Amazon and Google are already armed

Let’s go back in time for a moment. By mid-2023, ChatGPT He had been between us for half a year and artificial intelligence was experiencing a huge boom. For some it was a fad; For others, one of the most relevant technological disruptions of recent times.

OpenAI had the lead. From being practically unknown, she went on to dominate headlines. He achieved this by putting a product as fascinating as it was imperfect in the hands of the public, the type of launch that Big Tech would hardly have materialized.

In its early months, ChatGPT had few guardrails and made mistakes quite frequently. Such a setback would have meant a reputational blow Huge for any tech giant, but a startup could possibly take that risk.

NVIDIA, the winner in the AI ​​race, faces a challenge

The basis for competing head-to-head with ChatGPT was—and continues to be—developing increasingly advanced language models. After launching GPT-3.5the model that gave rise to ChatGPT, OpenAI moved quickly to introduce GPT-4 in March 2023.

From that moment on, the old and new players in the sector had no alternative but to enter the game, unless they wanted to stay out of what was already aiming to be the next technological revolution. And whatever the name of the company, they all depended on one key player: NVIDIA.

The reason? Jensen Huang’s firm had the best AI-specialized GPUs on the market, with the H100 as standard bearer. And we talk about GPUs because they are much more suitable than CPUs for the parallel processing tasks that modern AI requires.

The approach was simple: if you wanted to compete in generative AI—and hopefully aspire to lead it—you needed to buy NVIDIA GPUs, upgrade your data centers or open new ones. And all this against the clock. The result was massive demand that sometimes led to shortages.

An illustrative example: at the beginning of 2024, Meta announced that Its renewed infrastructure for generative AI would reach 350,000 NVIDIA H100 GPUs by the end of the year, with a power equivalent to about 600,000 H100. By June 2024, NVIDIA was already the most valuable listed company on the planet.

It is often said that the difficult thing is not to get to the top—that too—but to stay there. That’s exactly the challenge NVIDIA faces now. Their products remain at the top and its strategy covers much more than hardware: it includes a stack of software designed to make the most of the architecture CUDA.

But the competition is knocking on the door loudly, the same as with OpenAI. The leadership of these years is pressured by increasingly fierce and global competition.

Amazon and Google’s bet on AI chips

The most recent move comes from Amazon, which has just introduced Trainium3 UltraServer, a system powered by its AI chip Trainium3 manufactured in 3 nanometers. According to the companythese chips and systems are 40% more energy efficient than the previous generation.

And it doesn’t end there. Amazon also showed its roadmap for Trainium4, already in development. It promised support for NVLink Fusion, NVIDIA’s high-speed chip interconnect technology, opening the door to interoperable systems.

Amazon Chips
Amazon Chips

Trn2 Ultra Cluster

Google, which has been developing its TPU chips for AI for a decade, is starting to bet on its own hardware to boost Gemini. Even rumors circulate that talk about a multimillion-dollar investment by Meta to buy AI chips from Google, a move that enters squarely into AI territory.
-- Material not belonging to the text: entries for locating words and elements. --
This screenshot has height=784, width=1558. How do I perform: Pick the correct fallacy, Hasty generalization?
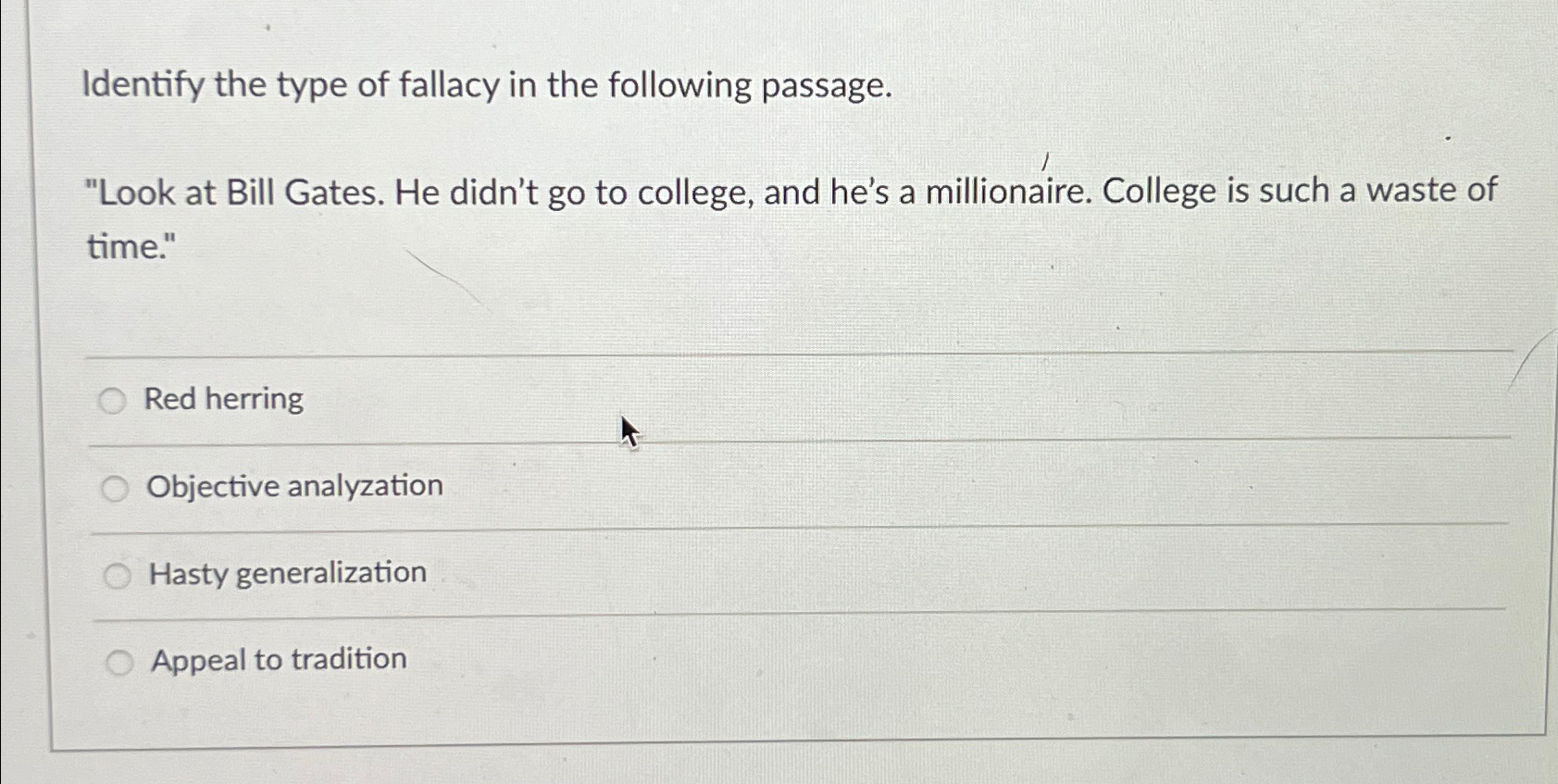pyautogui.click(x=118, y=575)
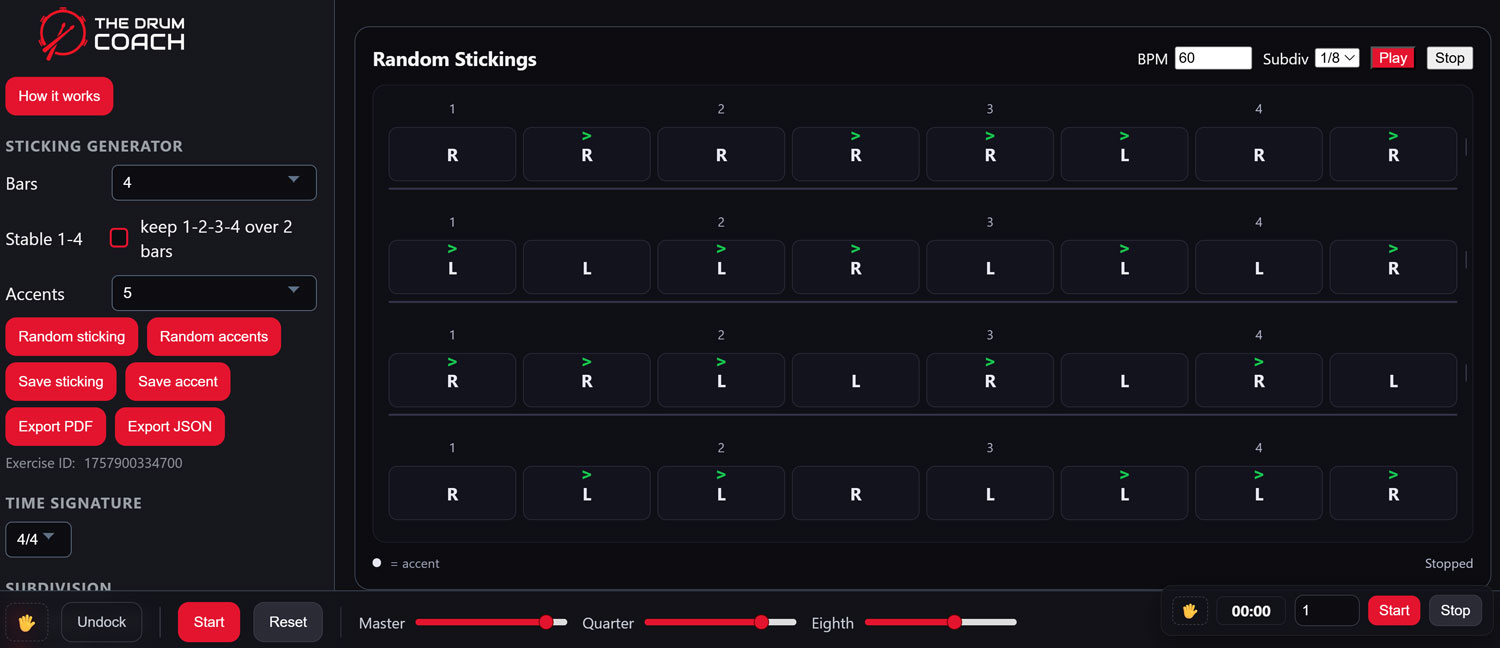Viewport: 1500px width, 648px height.
Task: Export the exercise as PDF
Action: (x=55, y=426)
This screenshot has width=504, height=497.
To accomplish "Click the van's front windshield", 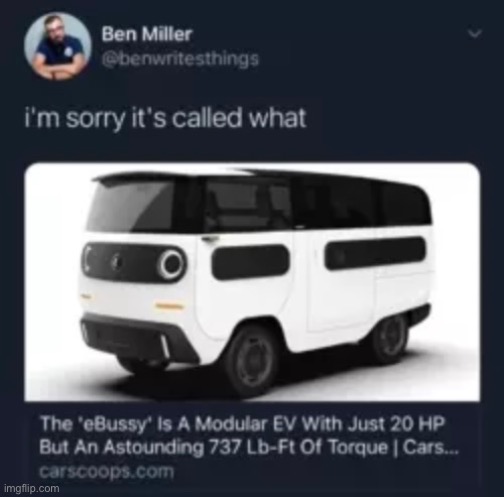I will (x=131, y=204).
We would also be facing a quite notable change of course in the search engine company, which until now had limited the use of its chips to its own data centers.

Ironwood Hero Width 2200 Format Webp
Ironwood Hero Width 2200 Format Webp

Ironwood by Google

Do you remember that Meta is one of NVIDIA’s big clients? Well, it is also developing—and testing—its own AI chips, such as the MTIA. Even OpenAI has decided to partner with Broadcom to design their own hardware for their data centers.

In China, the scenario does not favor NVIDIA either. The trade war with the United States has narrowed its room for maneuver in the country, while local actors such as Huawei they push their own chipswith the Ascend 910D already in production and Ascend 920 new generation.

Ultimately, we are seeing many of the players who turned to NVIDIA in the early stages of the AI ​​race beginning to follow their own path. The reasons are multiple, but one stands out above all: the need for independence in a technological competition that only intensifies.